What exactly did they do?

  • Design and scope: National Medicare cohort, up to 8 years of follow-up (2014-2021). Included people aged 65+ with a primary diagnosis of dementia (ICD-10) and ≥1 year of previous service in the traditional Medicare system. The primary outcome was the risk of all-cause mortality (Cox model); secondary outcomes were hospitalizations, stays in nursing facilities, neuroimaging, physical/occupational therapy, and hospice.
  • Comparison subjects: Women (3,302,579) and men (2,419,132) with incident dementia. Gender was taken from the US Social Security registry.

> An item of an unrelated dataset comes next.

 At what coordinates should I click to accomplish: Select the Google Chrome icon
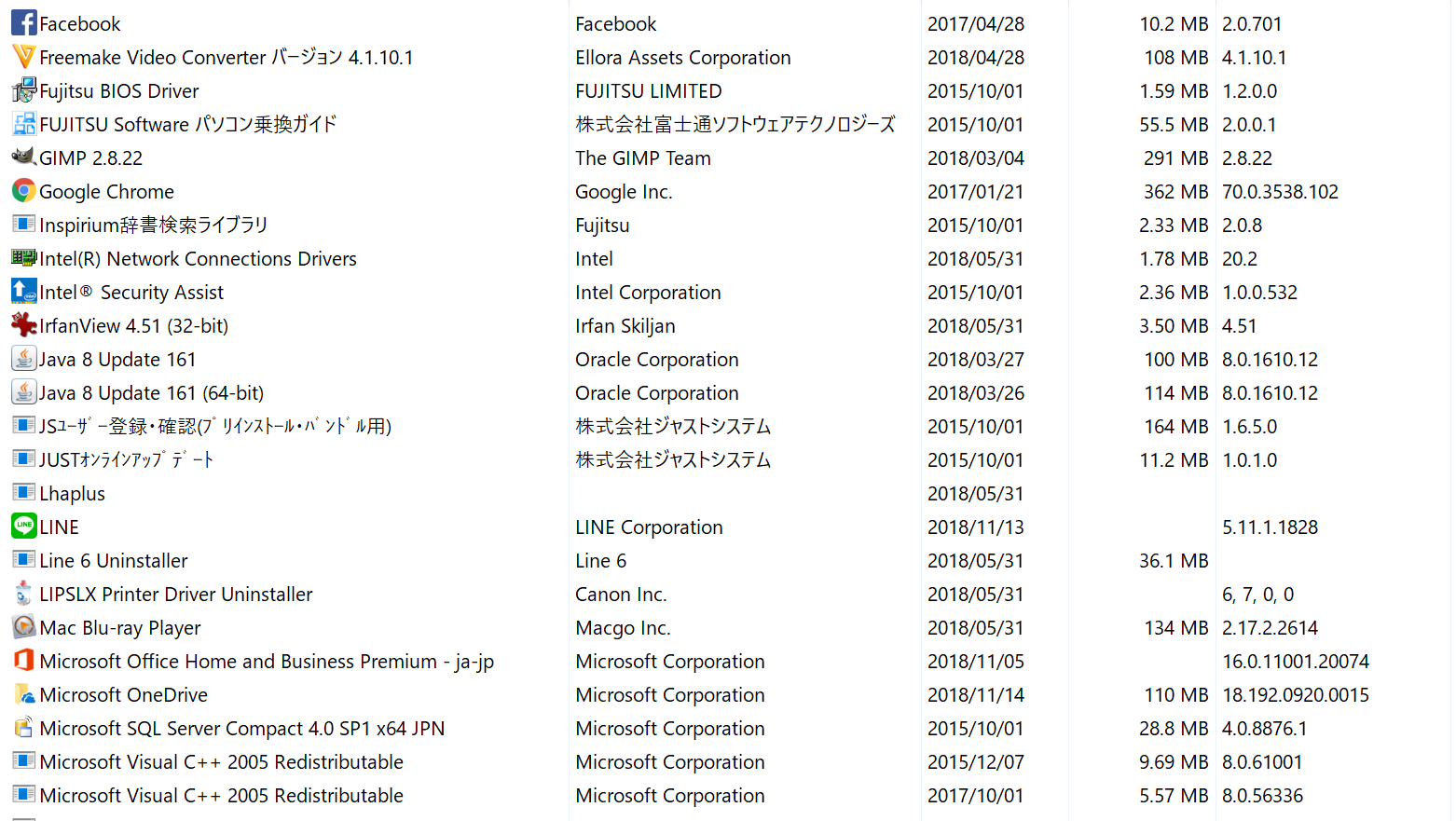click(23, 190)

Key results (with figures)

  • Mortality. Unadjusted annual risk of death: 27.2% in men versus 21.8% in women. After adjustments, HR = 1.24 (95% CI 1.23–1.26) in favor of a higher risk in men.
  • All hospitalizations. Unadjusted HR 1.13; adjusted HR = 1.08 (95% CI 1.08-1.09) for men.
  • Specific use of care. The risk of hospitalization due to a neurodegenerative diagnosis/behavioral disorders is higher (HR ≈ 1.46), the probability of neuroimaging (≈ +4%) and hospice hospitalizations (≈ +8%) is slightly higher. Men spent fewer days in hospice (−8%) and nursing facilities (−3%).

What does this mean and why is it important?

  • Gender “double gap.” At the population level, women bear a greater overall burden of dementia deaths (they are more common among those diagnosed), but once diagnosed, men die faster and are hospitalized more often. This is a signal to health systems that programs to reduce hospitalizations and deaths in men with dementia will have a disproportionately large effect.
  • Resource planning: The higher rate of hospitalization in men places a burden on hospitals; however, shorter stays in hospices and nursing facilities may indicate access barriers, cultural attitudes, or delayed referrals—areas for organizational intervention.

Possible explanations (authors' hypotheses and context)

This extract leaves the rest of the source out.